La démission du Premier ministre ne calme pas les manifestations en Roumanie

Manifestation sur la place de l'université, à Bucarest. [Facebook]

Les manifestations se sont poursuivies toute la nuit en Roumanie, malgré la démission du Premier ministre, Victor Ponta. Les manifestants réclament des élections anticipées et une réforme du système électoral. 

Le 4 novembre, le Premier ministre roumain, Victor Ponta, a démissionné sous la pression de manifestations qui auraient rassemblé plus de 35 000 personnes à Bucarest, suite à un incendie meurtrier dans une boite de nuit de la capitale. L’accident coïncidait avec un mini-sommet de l’ONU à Bucarest.

Deux autres personnes, le maire de la commune où se trouvait la boite de nuit et le ministre de l’Intérieur, Gabriel Oprea, ont également démissionné. Cela n’a toutefois pas suffi à calmer les tensions.

Quelque 35 000 personnes ont participé à la dernière manifestation dans la capitale pour réclamer des élections anticipées et des réformes politiques. D’autres manifestations auraient lieu dans les villes de Cluj, Timi?oara et Constan?a. Selon les médias roumains, des manifestations de soutien ont également eu lieu à Londres et à Paris. Au total, ce sont 70 000 personnes qui ont défilé dans les rues roumaines aux cours des nuits de cette semaine, selon EURACTIV Roumanie.

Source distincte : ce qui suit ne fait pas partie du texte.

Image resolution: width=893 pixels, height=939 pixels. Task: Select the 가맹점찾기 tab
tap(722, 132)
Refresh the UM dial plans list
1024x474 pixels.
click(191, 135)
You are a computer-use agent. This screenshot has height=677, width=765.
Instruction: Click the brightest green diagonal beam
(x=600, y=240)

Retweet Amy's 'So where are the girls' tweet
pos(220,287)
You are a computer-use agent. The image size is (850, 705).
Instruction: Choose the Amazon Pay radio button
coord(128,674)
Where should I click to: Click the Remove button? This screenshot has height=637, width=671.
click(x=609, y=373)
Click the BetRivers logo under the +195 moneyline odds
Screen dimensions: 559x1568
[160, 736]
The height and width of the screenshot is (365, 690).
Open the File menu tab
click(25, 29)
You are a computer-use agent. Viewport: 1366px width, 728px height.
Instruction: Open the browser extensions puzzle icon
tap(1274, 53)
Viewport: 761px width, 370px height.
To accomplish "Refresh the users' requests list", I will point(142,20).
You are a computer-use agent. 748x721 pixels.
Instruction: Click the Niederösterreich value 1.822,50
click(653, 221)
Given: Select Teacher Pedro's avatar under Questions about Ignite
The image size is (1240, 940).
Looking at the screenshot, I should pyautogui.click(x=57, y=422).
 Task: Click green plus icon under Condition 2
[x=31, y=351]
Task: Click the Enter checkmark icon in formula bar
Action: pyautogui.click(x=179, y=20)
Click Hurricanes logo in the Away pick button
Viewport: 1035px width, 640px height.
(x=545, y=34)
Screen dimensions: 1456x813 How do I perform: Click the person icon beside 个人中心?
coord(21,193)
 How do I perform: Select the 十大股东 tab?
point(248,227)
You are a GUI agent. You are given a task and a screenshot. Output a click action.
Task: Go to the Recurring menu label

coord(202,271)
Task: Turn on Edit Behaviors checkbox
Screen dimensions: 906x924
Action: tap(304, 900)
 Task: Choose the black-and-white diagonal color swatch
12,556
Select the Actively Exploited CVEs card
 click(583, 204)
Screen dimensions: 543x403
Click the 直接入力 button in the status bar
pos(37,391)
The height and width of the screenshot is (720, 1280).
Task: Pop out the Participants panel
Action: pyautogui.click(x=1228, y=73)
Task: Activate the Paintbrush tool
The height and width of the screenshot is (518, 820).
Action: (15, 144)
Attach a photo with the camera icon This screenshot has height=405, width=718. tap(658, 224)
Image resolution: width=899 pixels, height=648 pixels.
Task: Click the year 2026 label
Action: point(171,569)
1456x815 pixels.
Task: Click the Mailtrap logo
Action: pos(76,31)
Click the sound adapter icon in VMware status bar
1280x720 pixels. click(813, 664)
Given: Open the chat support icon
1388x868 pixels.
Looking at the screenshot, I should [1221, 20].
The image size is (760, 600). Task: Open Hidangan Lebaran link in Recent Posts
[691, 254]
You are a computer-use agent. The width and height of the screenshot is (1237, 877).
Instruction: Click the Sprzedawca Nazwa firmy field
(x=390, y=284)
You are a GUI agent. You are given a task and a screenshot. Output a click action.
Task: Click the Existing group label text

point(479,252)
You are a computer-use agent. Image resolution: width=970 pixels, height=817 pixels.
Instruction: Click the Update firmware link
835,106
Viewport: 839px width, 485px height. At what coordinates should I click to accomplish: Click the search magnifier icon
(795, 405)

Les manifestants se plaignent de la corruption du gouvernement et de la qualité médiocre des contrôles de sécurité. Ils ont déclaré que la démission de Victor Ponta n’était que le début d’une réforme de l’élite politique.

Depuis la chute du régime communiste, la Roumanie n’a encore jamais connu d’élections anticipées. Le système politique roumain permet la démission du Premier ministre et la formation d’un nouveau cabinet sans élections, à condition que le Parlement donne son accord. Les prochaines élections parlementaires sont prévues pour décembre 2016.

Dans le cas actuel, la majorité parlementaire semble intacte puisque le parti UNPR a annoncé son intention de poursuivre sa coalition avec le parti le plus important, les sociaux-démocrates du PSD. Le parti libéral d’opposition PNL, auquel appartient le président, Klaus Iohannis, a pour sa part appelé à des élections anticipées.

« Le pays se soulève »

Les manifestants se sont rejoints sur la place de l’université, point clé des rassemblements anti-gouvernementaux à Bucarest et ont pris le chemin du parlement en criant « Sortez de chez vous si vous le voulez » et « N’ayez pas peur, le pays se soulève », selon les journalistes de la BBC.

La presse roumaine estime que le mouvement continuera à prendre de l’ampleur, étant donné les appels à l’action relayés sur les médias sociaux.

Dans la Bulgarie voisine, encore plus rongée par la corruption, les utilisateurs des médias sociaux chantent les louanges des manifestants roumains. Un blogueur a même proposé aux Bulgares de se retrouver devant l’ambassade roumaine de Sofia pour demander la nationalité roumaine.